Theoretically, “the credit” to those who increasingly and obviously see themselves as “rulers” rather than representatives, is ejection from office at the hands of their constituents. What happens to them beyond that is the matter for another article altogether. Jail, at least, seems reasonable.

But “the credit” for those who have, by proxy, engaged in activities that would have been illegal if carried out by those who engaged them as agent should be the nothing less than the death of “corporate personhood” and the surrender of all privileges and dispensations.

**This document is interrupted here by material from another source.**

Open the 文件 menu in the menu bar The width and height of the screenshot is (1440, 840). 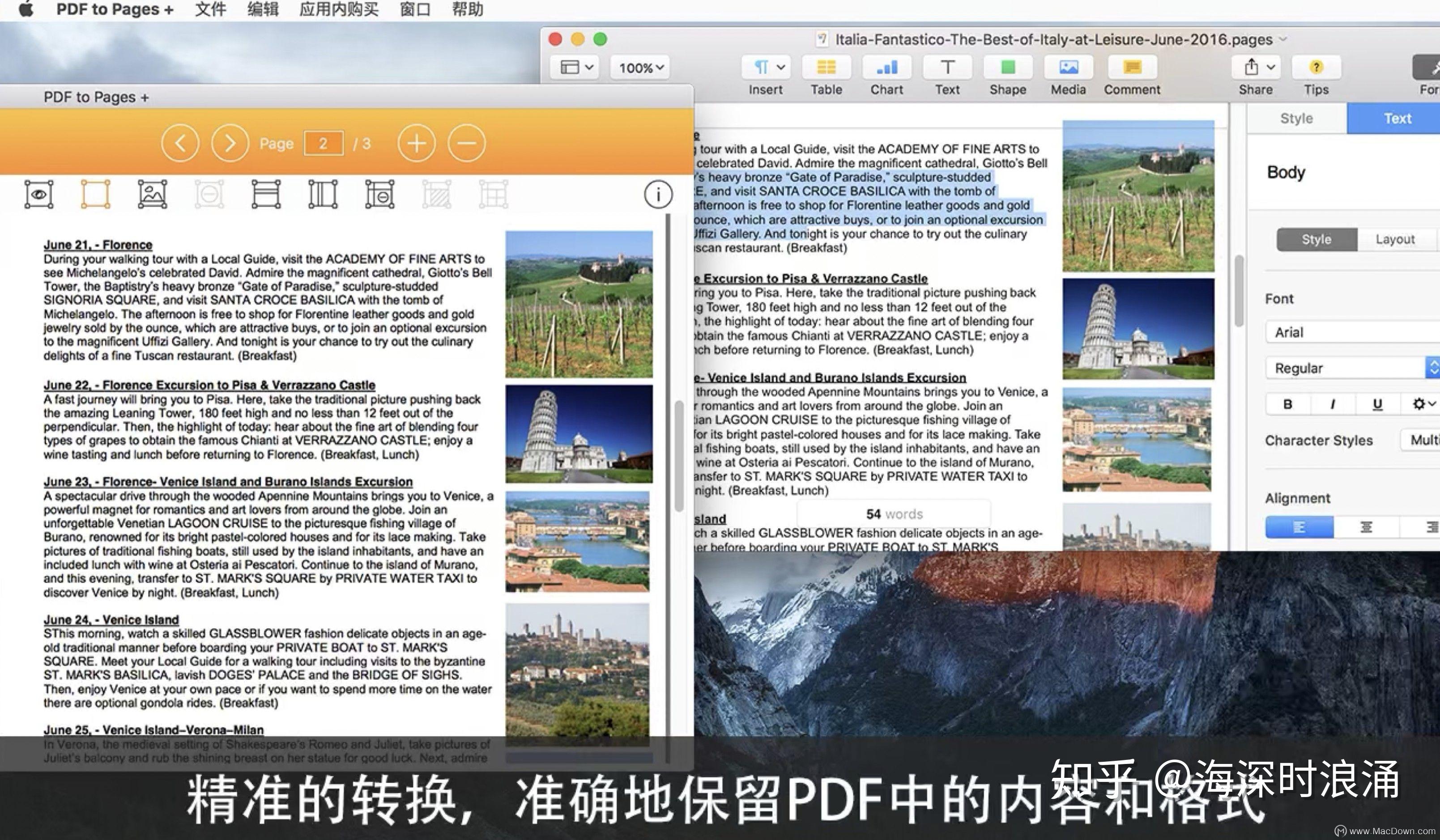(x=210, y=9)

And here we get to the real problem with agency. We know that there are individuals who acted with full knowledge of what they were doing and what the consequences of those actions could or would be. The myth of corporate personhood shields all of those actors from the consequences of their actions. And that is not acceptable.

Postscript:

I didn’t jump on the Trump bandwagon right away … it took some convincing to get me there. But once I did a strange thing began to happen on my Facebook page. I began to get ads for products that I would never have gone in search of (on Facebook or elsewhere). And I’m certain that the embarrassing nature of those products was designed to prevent just the sort of confession that I’m making here. Suddenly I was getting ads for garments called “mankinis”. Now, I’m not and never have been a prude, but it just took me 15 minutes to figure out how to find out what these things are called, which I offer as evidence that they didn’t just come up on my feed based on my past browsing history. And once Trump was out of office they simply disappeared.